You haven’t have heard from me in a while because I’ve had a break from climbing. In fact, I’ve mostly been screwing.
I’ve also done a fair bit of sawing, hammering and drilling. Moving into a new flat has launched me into a world of DIY, and it’s been satisfying to find that a lot of what I lack in skill and equipment can be made up for with raw finger strength.
Hacking through kitchen units and cutting a breakfast bar to fit were more like body power exercises – the latter pretty extreme and requiring the top off. But my crimping skills really came in when I had to counter-sink some screws.
Finding I lacked a thick enough drill bit, I shot over to B&Q and thought I’d picked up a bargain 9mm bit until I got home and found it didn’t fit the drill.

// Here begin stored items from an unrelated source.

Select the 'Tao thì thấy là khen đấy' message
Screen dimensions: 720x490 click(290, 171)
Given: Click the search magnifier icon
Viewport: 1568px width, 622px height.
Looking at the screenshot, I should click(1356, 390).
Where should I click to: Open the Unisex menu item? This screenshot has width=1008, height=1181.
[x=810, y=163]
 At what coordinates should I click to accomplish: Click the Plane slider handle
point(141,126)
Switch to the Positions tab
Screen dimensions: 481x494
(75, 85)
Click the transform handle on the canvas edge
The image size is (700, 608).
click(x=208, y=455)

Sick of not having a work surface for the kitchen or a table to eat off, I just grabbed the bugger and twisted it into the wood by hand, gouging the holes for the screw heads in no time.

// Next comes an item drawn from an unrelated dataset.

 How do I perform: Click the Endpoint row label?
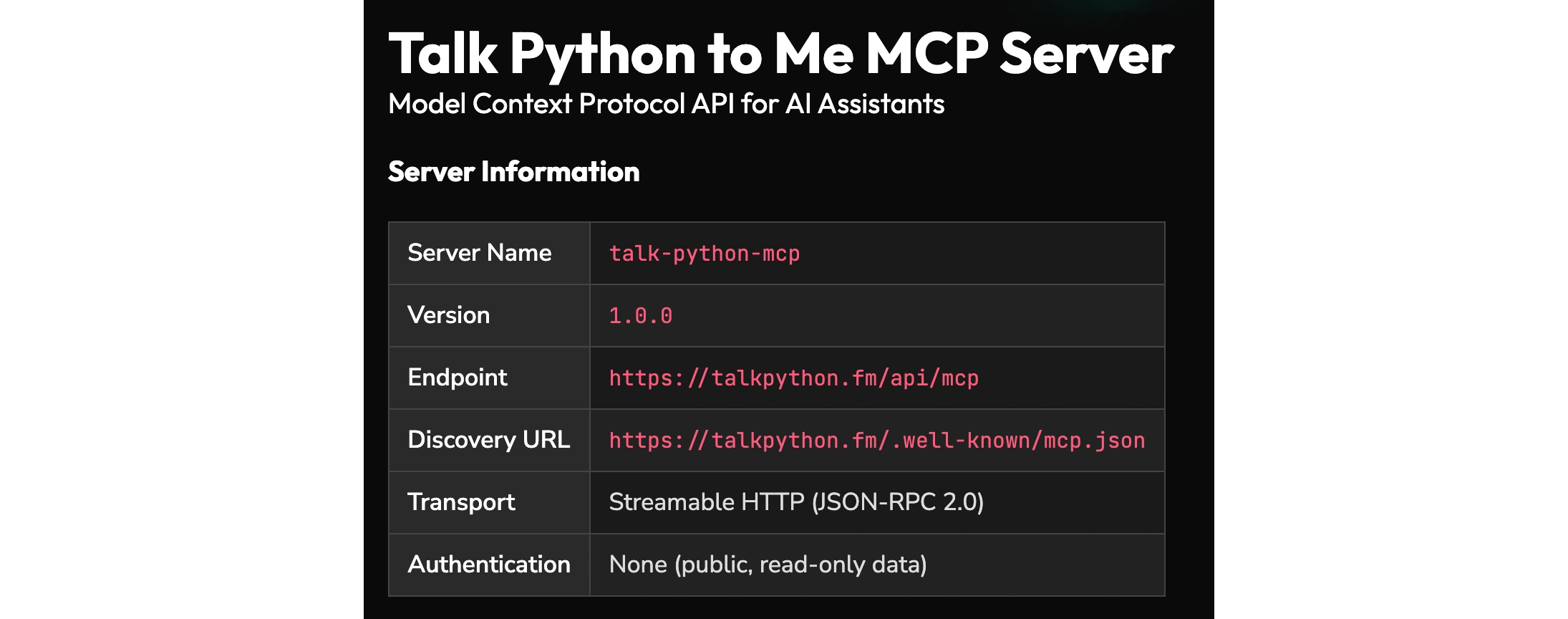[457, 378]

I also found that this worked up a good forearm pump, so I went mad training and drilled holes all over the place. I made that last bit up, but you could, if you had a spare piece of chipboard, design a pretty decent training routine.
I quite enjoyed the DIY – it’s not as good as climbing but then it was winter. However, I didn’t get much kudos from the better half. Mrs Anti-social Climber looked down on me as I sat sweating and in pain, blooded fingertips and arm muscles cramping, and just assumed I was doing it for fun. I tried to explain the difference between the exhausted satisfaction of a well-fitted worktop and the exhausted satisfaction of a vanquished overhanging jam crack, but trailed off half way – perhaps I should learn to love the sensation regardless of how it comes about?

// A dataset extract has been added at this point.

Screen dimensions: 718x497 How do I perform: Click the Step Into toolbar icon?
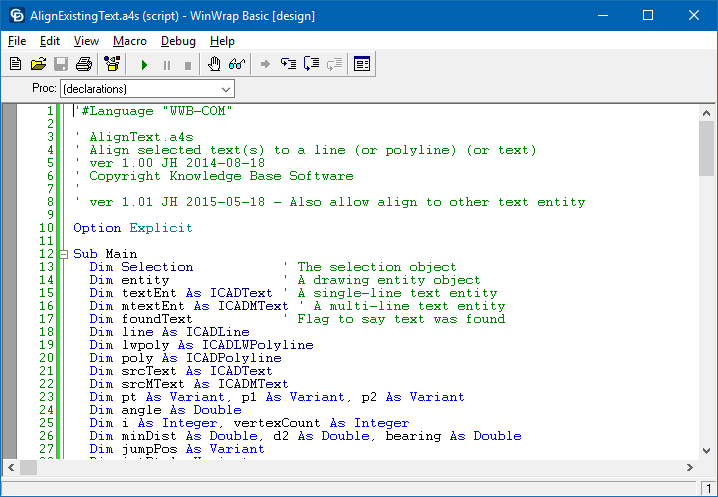(x=288, y=64)

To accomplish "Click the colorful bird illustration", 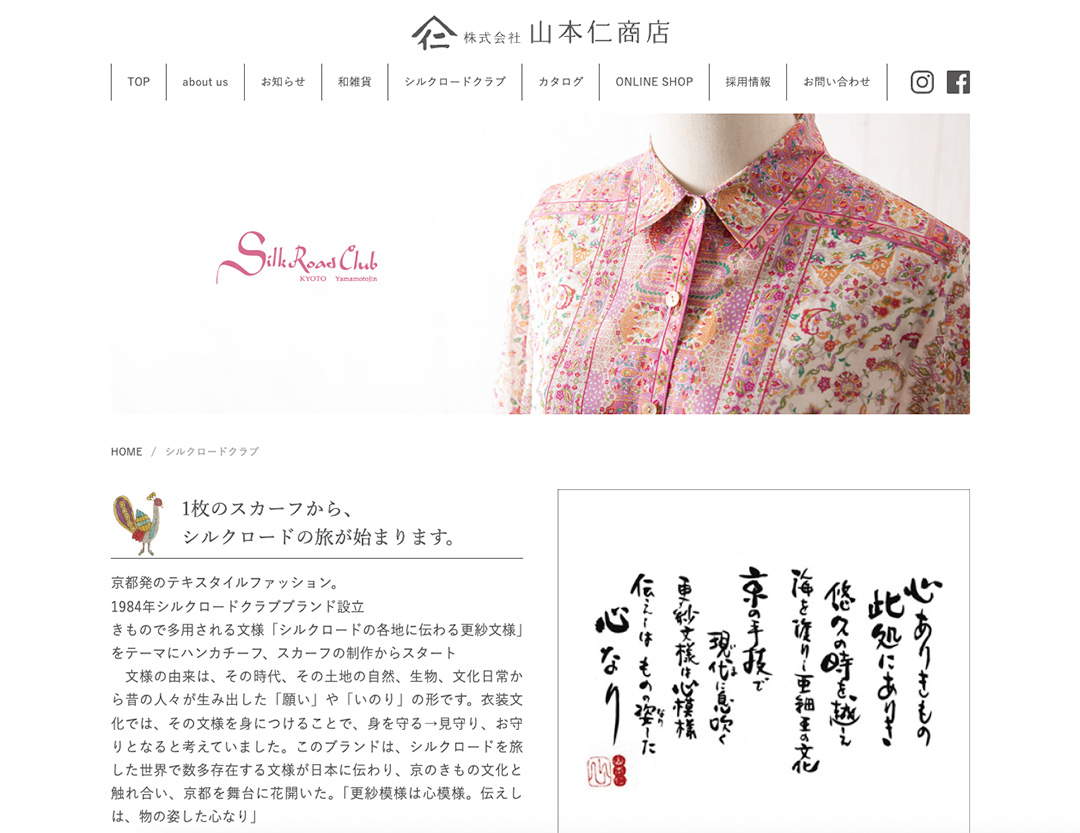I will pos(138,524).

Having got the fitness bug, one more thing I did do with the drill was set up a fingerboard, as endorsed by Dave McLeod – just one strip of wood. I had to use a power drill for this one, as I’m far too weak to crank on a masonry bit, although |I’m sure Dave would have done it by hand.
Anyway, like the great man says, the important thing about a fingerboard is that it gets used, so I’m trying to build a few sessions into my week. Combined with getting out on the crags now the flat is fixed up and the weather is getting better, that seems to have given me a flying start to the season. A couple of weeks ago I was cruising last year’s testpieces at North Berwick, then last week I made a decent start to the trad season with Grasp the Nettle at Linmekilns. I wasn’t too surprised to find it given E2 everywhere except the Lowland Outcrops guide but hopefully it was still a portent of greater things to come.
Now, if you’ll excuse me, the woodie beckons.